Although no porcine zona pellucida (PZP) immunocontraceptive vaccine has yet been formally approved or registered with any federal regulatory agency, the vaccine has been studied for more than 30 years, and its effects are well known. Thousands of PZP vaccinations have been delivered to wild horses and deer by The HSUS' research team and its many university and government collaborators. Hundreds of zoo animals have received the vaccine, too.
As a naturally occurring protein, PZP is biodegradable and does not pass through the food chain. In deer and wild horses, the best studied species, the contraceptive effects of PZP are reversible even after several consecutive years of treatment (in horses, up to at least five years). PZP vaccination has no effect on ongoing pregnancies, and the offspring of treated females survive and reproduce as well as the offspring of untreated females.

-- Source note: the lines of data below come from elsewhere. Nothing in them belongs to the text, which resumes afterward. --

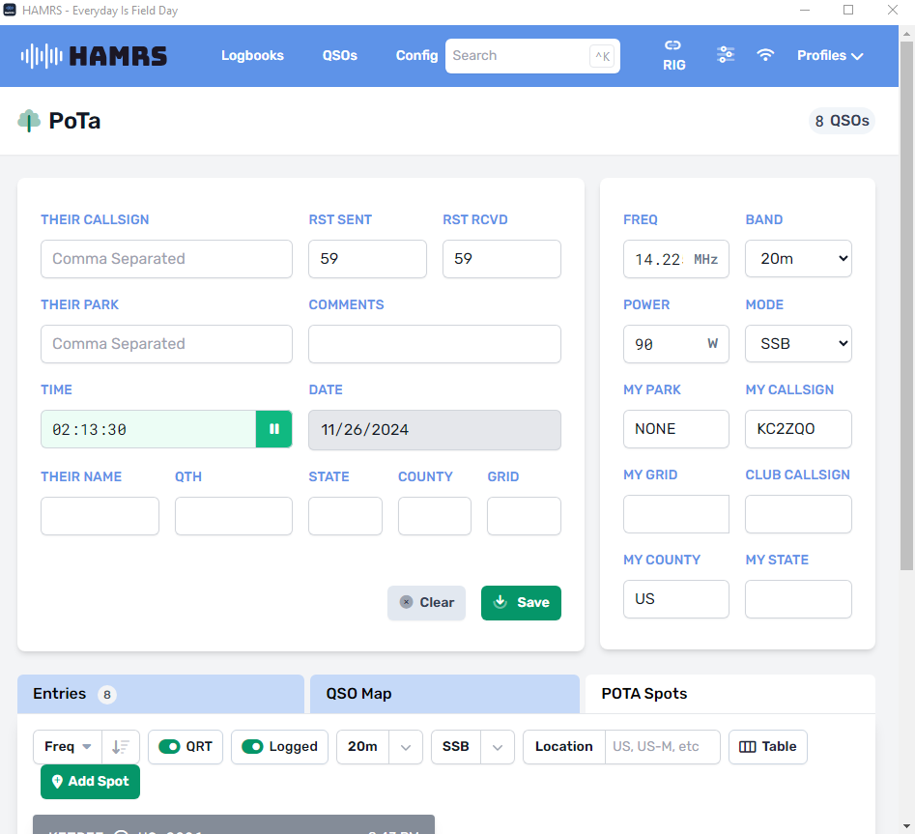This screenshot has height=834, width=915.
Task: Disable the QRT filter toggle
Action: [170, 746]
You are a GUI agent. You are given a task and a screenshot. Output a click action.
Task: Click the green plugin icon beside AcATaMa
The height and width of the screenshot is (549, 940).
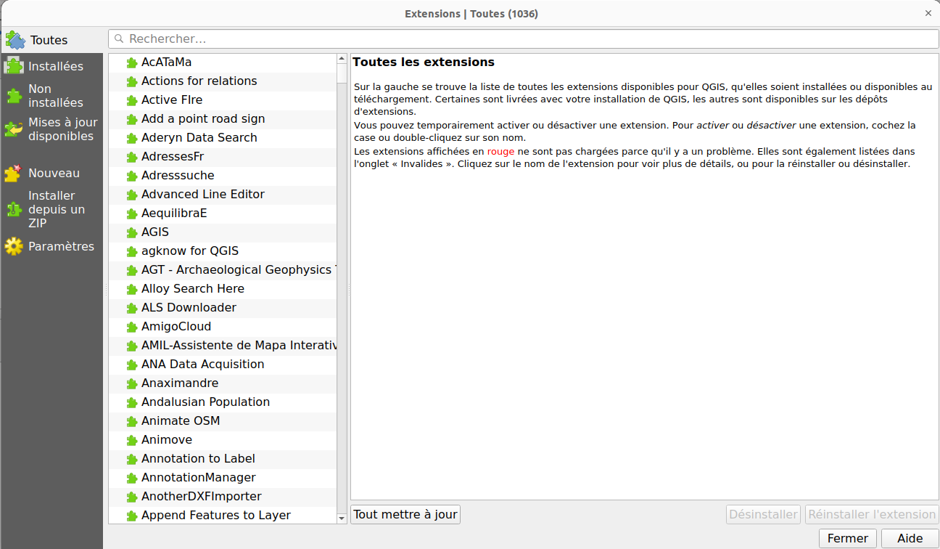[x=131, y=62]

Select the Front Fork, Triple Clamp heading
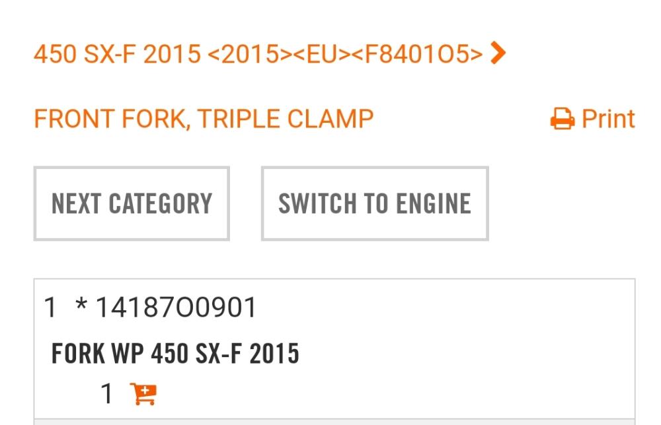[204, 119]
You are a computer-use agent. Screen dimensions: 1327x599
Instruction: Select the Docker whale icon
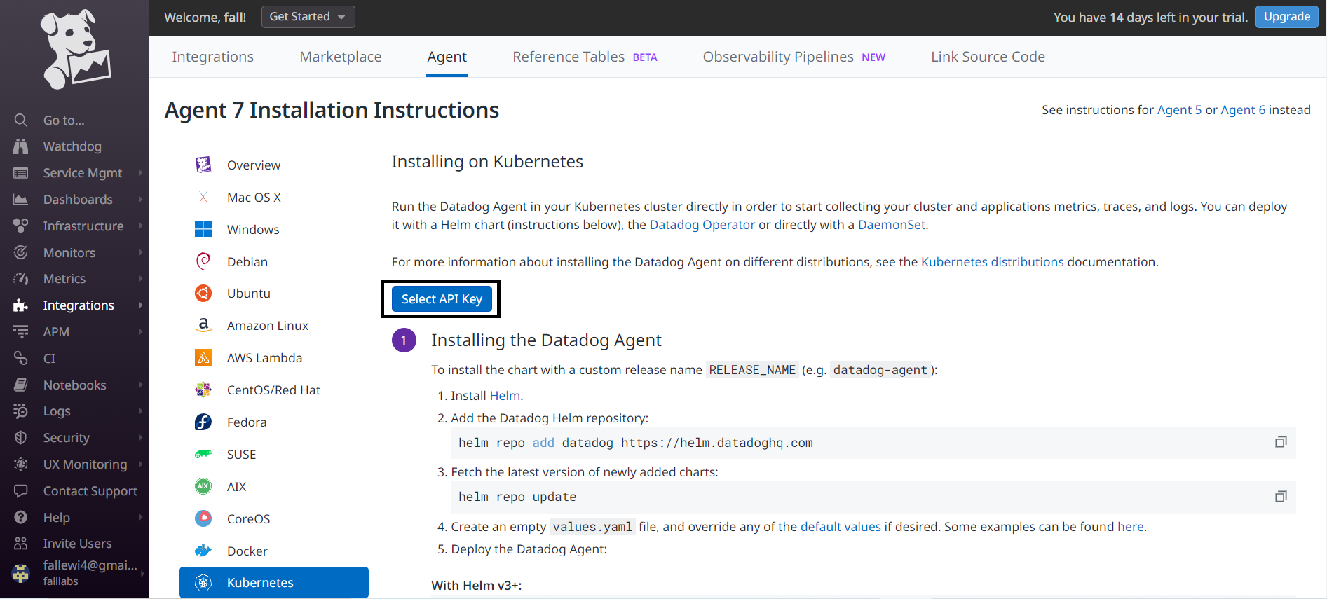203,551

The side effects of PZP are very limited—and not all of them are bad. A small proportion (less than 2 percent) of deer and horses that receive PZP by dart can suffer from abscesses at the injection site.These are small (an inch or less across), and heal within a month. Female white-tailed deer, which typically mate in November and December, can go through repeated breeding cycles (as late as March) when treated with PZP. However, there is no evidence that this causes any harm to the PZP-treated female deer or to the who might pursue them. PZP does not extend breeding cycles in wild horses.
Both deer and wild horses treated with PZP actually show comparable or better body condition than females who continue to have offspring. In wild horses, at least, this improvement in condition actually leads to longer lifespans. On Assateague Island, there are PZP-treated mares approaching 30 years old, which is about two times the expected lifespan of wild horse mares.
At this time, federal regulation of wildlife contraception is in flux. Until about 2006, all animal contraceptives fell under the jurisdiction of the federal Food and Drug Administration. The HSUS and its collaborators studied PZP under the auspices of an Investigational New Animal Drug exemption from the FDA. (The INAD is the FDA's mechanism for authorizing and guiding research directed at moving new drugs through the approval process). However, jurisdiction has now passed to the Environmental Protection Agency, which will regulate wildlife contraceptives as "pesticides" under the Federal Insecticide, Fungicide, and Rodenticide Act. Although the legalistic designation of some of our favorite animals as "pests" is unfortunate and uncomfortable, we expect that this transfer of authority will provide wildlife contraceptives with a more suitable and appropriate federal review process.